Stuck behind a lady in her 70's purchasing a plastic handle of vodka and nothing else. She is writing a check. Hello future.
I'm bringing poparts in case anyone gets hungry. The trek to frat row is strenuous.
this will be a night to untag.
He just gave himself a boner while driving using "the power of his mind"
No, I left myself a half eaten cucumber and a beer next to my head, pointed at it and said 'you're breakfast' and then passed out.
She is high at the bar - she thinks the bottle of frangelico is aunt jemima telling her to stop doing drugs.
How do you feel?
Like the devil himself shit me out, baked me into a pie, ate the pie, and shit me out again.
Guess which fraternity was just playing car to car frisbee in the McDonald's drive thru!

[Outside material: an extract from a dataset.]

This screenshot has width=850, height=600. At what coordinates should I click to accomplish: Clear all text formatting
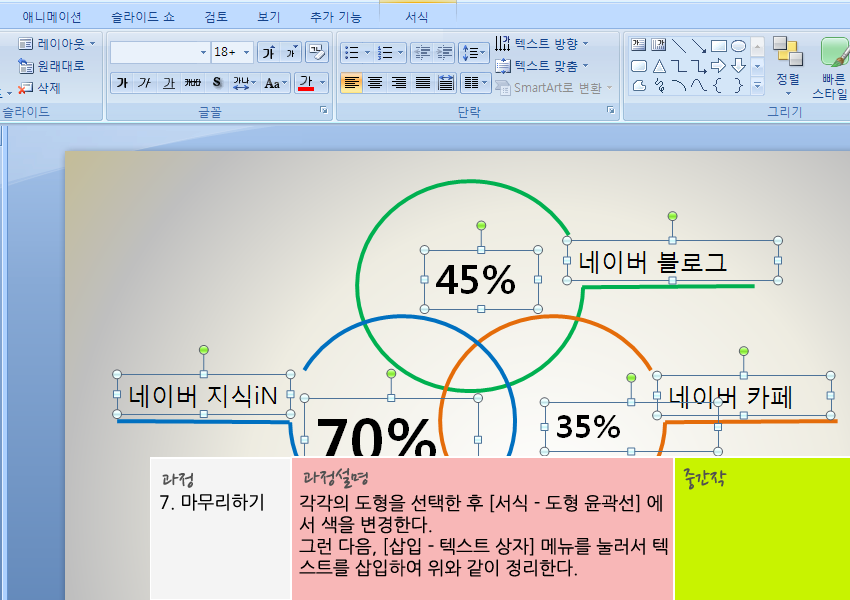tap(317, 52)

Did you guess mine?
You went home with a man in a loincloth
I just watched him leave in half a loincloth. Don't you just love Halloween???

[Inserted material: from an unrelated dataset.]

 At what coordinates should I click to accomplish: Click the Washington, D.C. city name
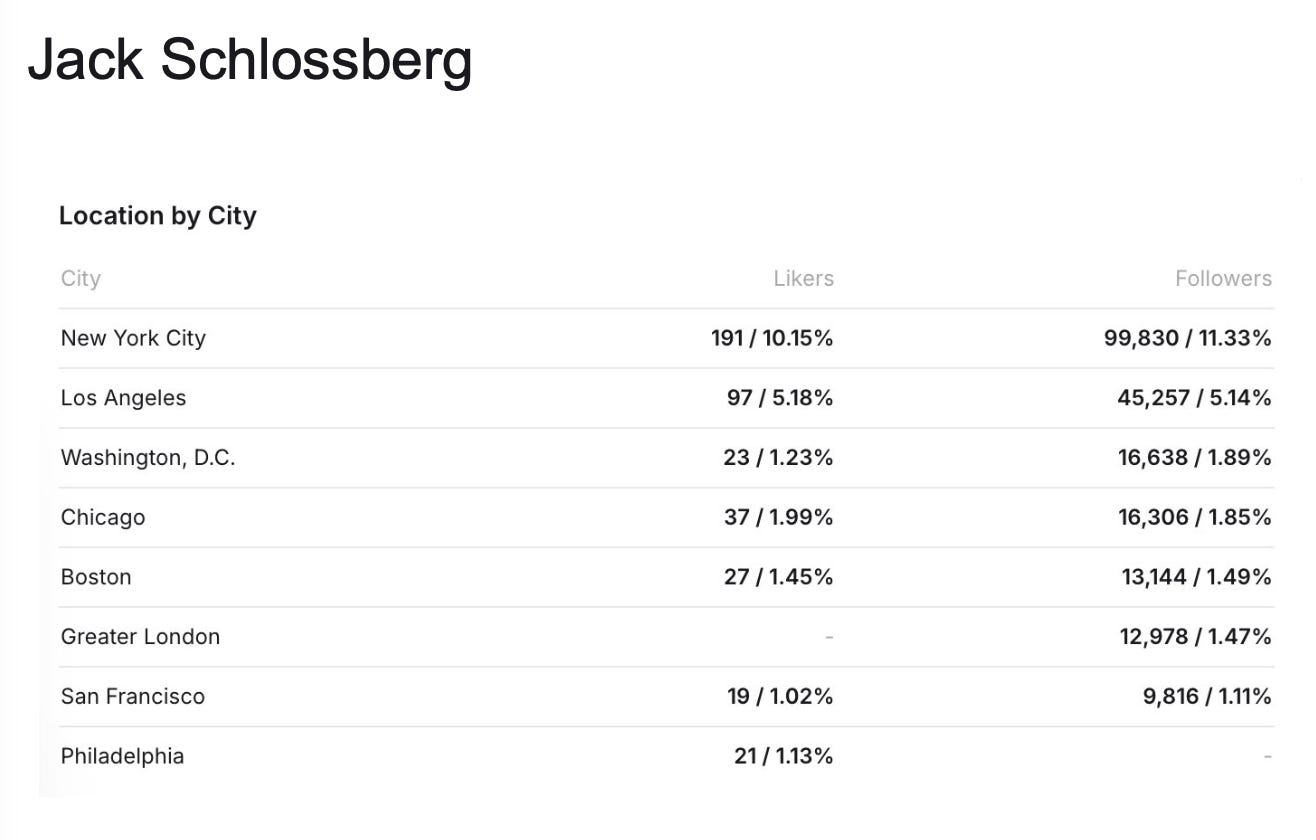148,458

I miss the "How many Grindr hits can I get while performing in an elementary school?" game.
You want to complain about your sex life to me? Right now mine consists of trying to masturbate lightly enough not to wake her up with bed shakes. Go. Fuck. Yourself.
we got her to the bathroom intime. all she could say was 'now my bladder is empty just like my soul'
Halfway through she said I was exactly like she imagined. So many things have been stroked this night.
But seriously I might need help getting spray paint off of my body.... But don't worry about the penis I scrubbed him already
Trust me, I'm a professional lesbian.